“We speak to people as if they knew fire, whatever it is.”

ChiefForest

I found this at my family home during my last visit, inside a communal desk crammed full of pens, pencils and old notebooks, for the taking.  My stepdad was a firefighter in the forest service 40some years ago, but he wasn’t the chief or anything, so I’m not sure why he had it.  I wanted to ask him about it, but he likes to talk for an hour, and I was in a hurry that day.  The smaller type at the top reads:

Form 289

U.S. Department of Agriculture

Forest Service

Washington

Official Business

 

and at the bottom:

This book is Government property [I like how they capitalized government, like God] .  The finder is requested to deliver it to any officer of the Forest Service, or deposit it in the nearest post office.

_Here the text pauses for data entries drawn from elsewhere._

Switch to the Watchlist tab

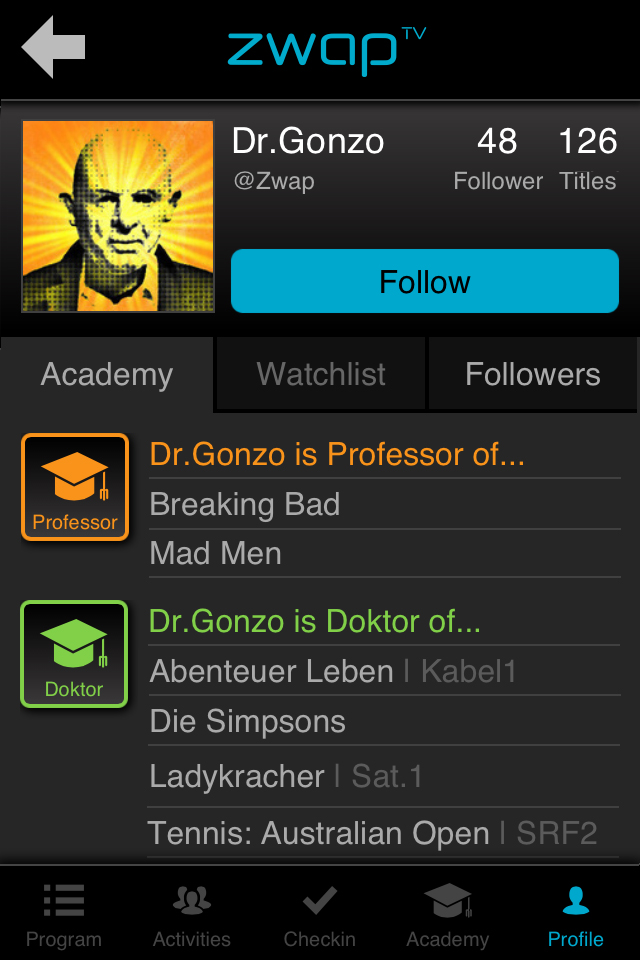pos(321,374)
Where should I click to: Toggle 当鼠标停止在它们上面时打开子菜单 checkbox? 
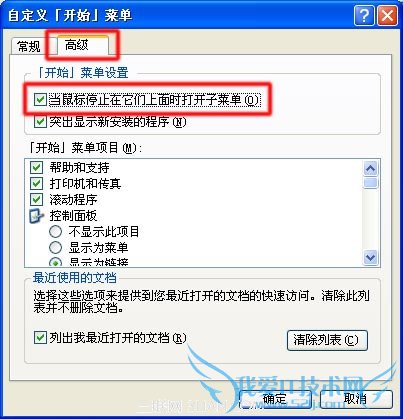[x=40, y=100]
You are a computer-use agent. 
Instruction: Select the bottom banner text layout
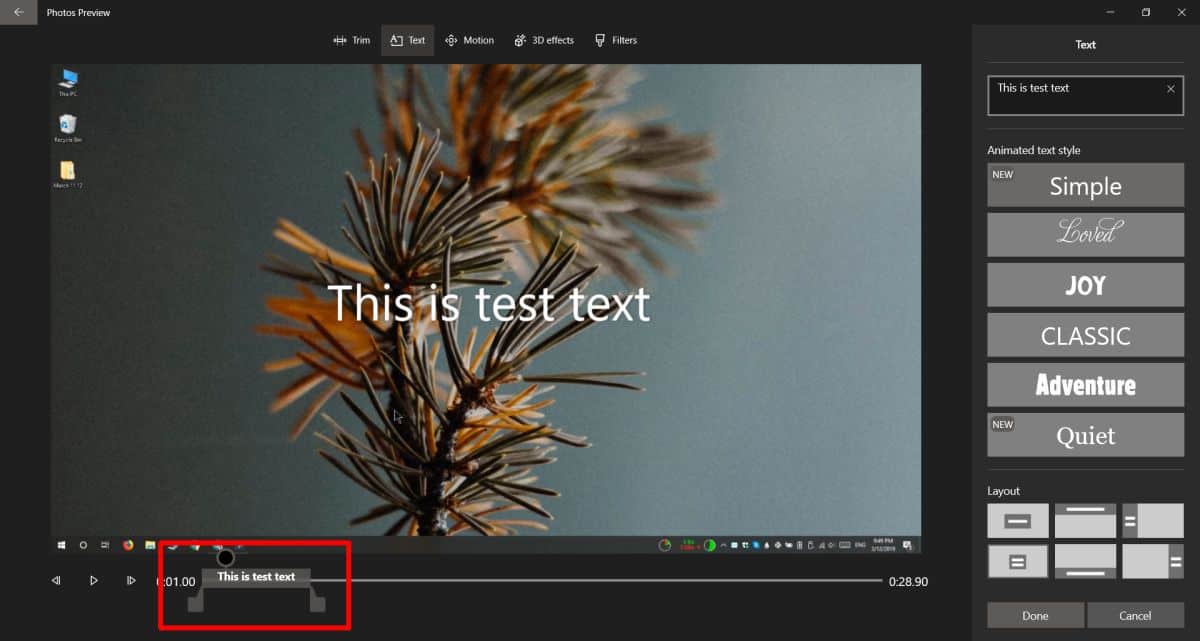coord(1085,561)
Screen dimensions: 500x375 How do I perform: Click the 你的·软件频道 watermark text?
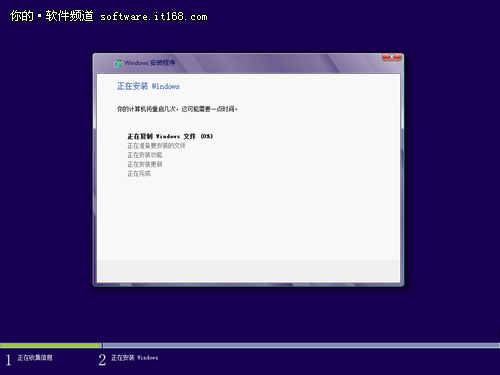(52, 16)
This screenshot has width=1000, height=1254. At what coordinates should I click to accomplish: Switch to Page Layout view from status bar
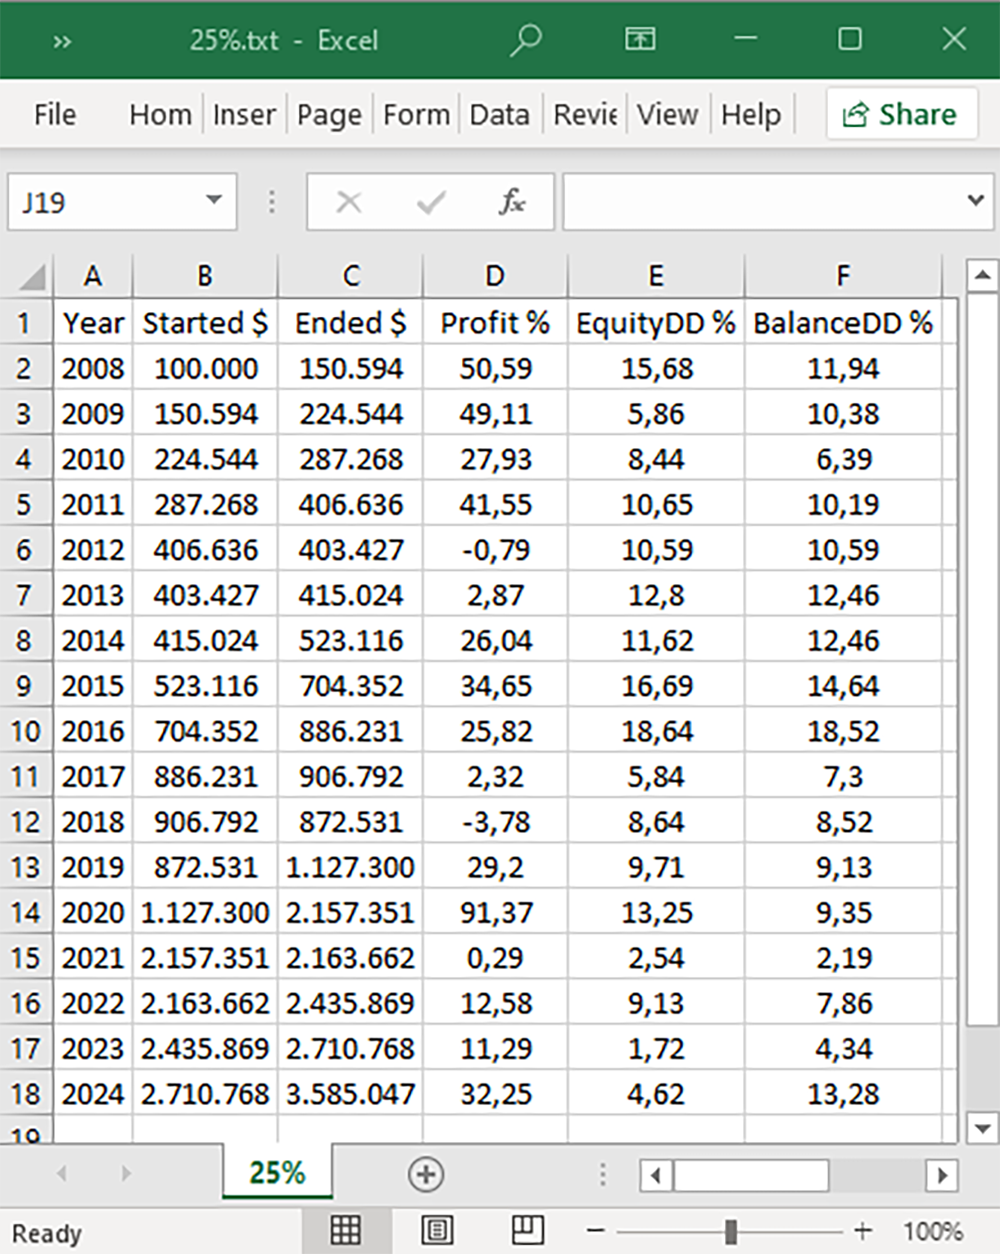(x=437, y=1232)
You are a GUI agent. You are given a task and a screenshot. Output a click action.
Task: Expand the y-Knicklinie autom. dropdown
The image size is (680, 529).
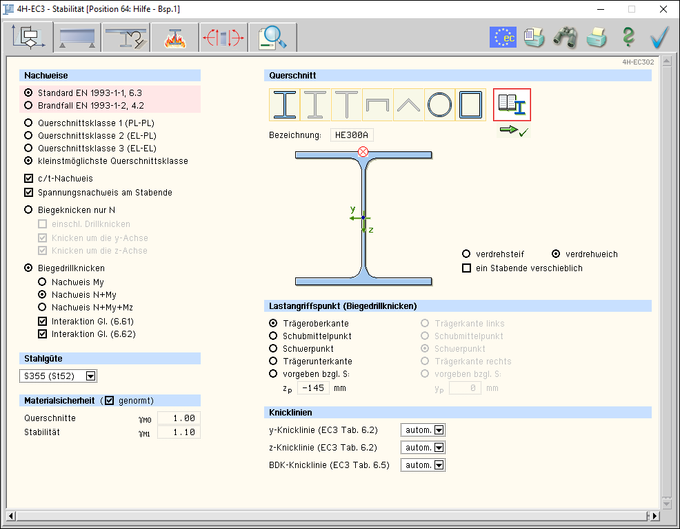[438, 430]
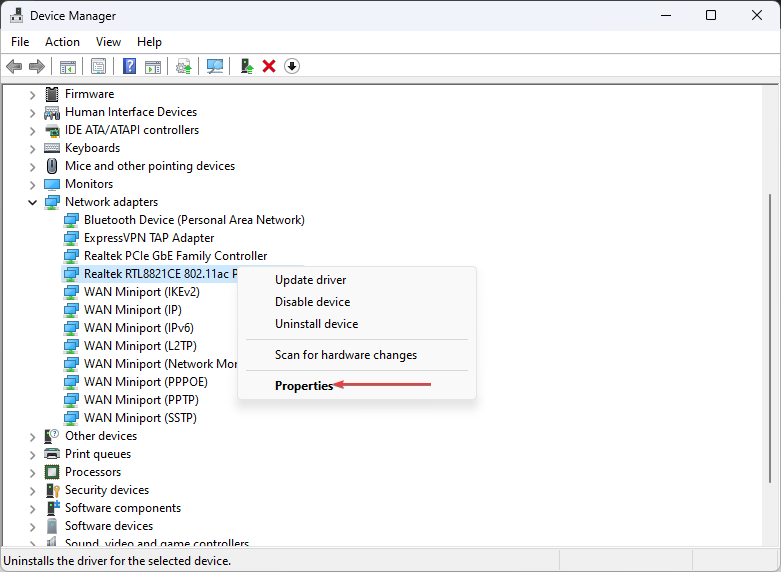Choose Disable device in the context menu
781x572 pixels.
click(312, 302)
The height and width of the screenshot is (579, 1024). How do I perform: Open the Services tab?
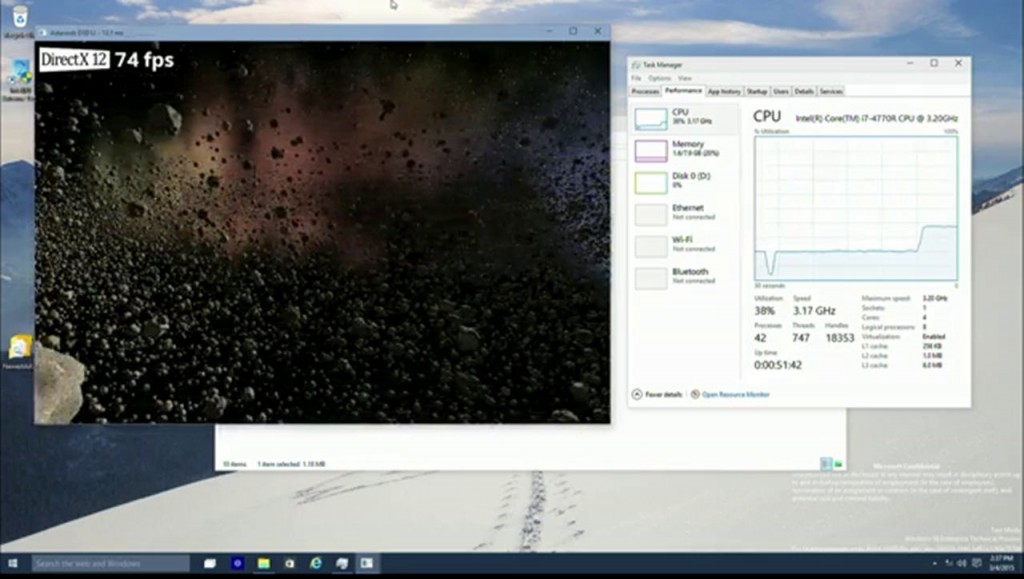831,91
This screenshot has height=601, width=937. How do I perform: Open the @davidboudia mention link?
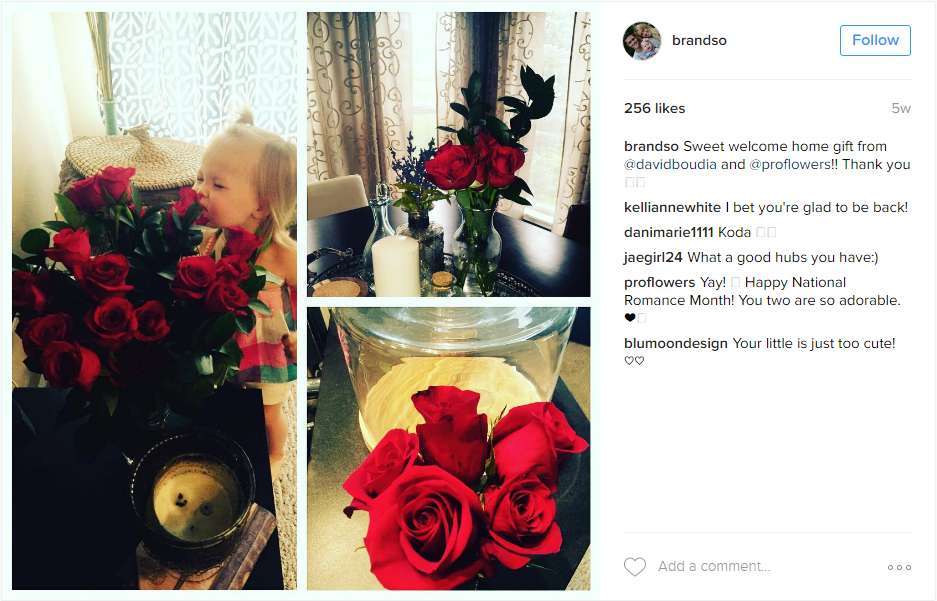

U.S. GOVERNMENT PRINTING OFFICE    16-40251-2

 

I chose to write about this notebook because it’s odd– it’s called a document on the face, but inside it’s full of blank perforated sheets, yellow, 3×5.  The front side of each page is gridded, the reverse side is blank.  Maybe it’s a document for generating documents?  Maybe if the Chief signed one of the pages, it could become an actual document?  Otherwise, how could the Chief’s notebook be a document?

I just use it for scrawling ideas.  My ideas especially like this booklet.  Somehow it’s funner to write in this because it’s not for me, because I am the finder.  Sort of.

ForestInnards

 

I googled “form 289 U.S. department of agriculture”, and found something much more current, specific, and standardized: a pdf with about 25 different boxes to fill in, check, and sign.  USDA Form 289 seems way more official nowadays, four or five decades later, and it now has a proper title: “PROPERTY LOSS OR DAMAGE REPORT, Fire Suppression”.  There’s always a forest fire in Southern California.  I don’t think forms are going to suppress any of them.

It’s funny, I just realized that the page I took a photo of has the quote: “We speak to people as if they knew fire, whatever it is.”  That’s from Plato’s cosmological treatise, Timaeus.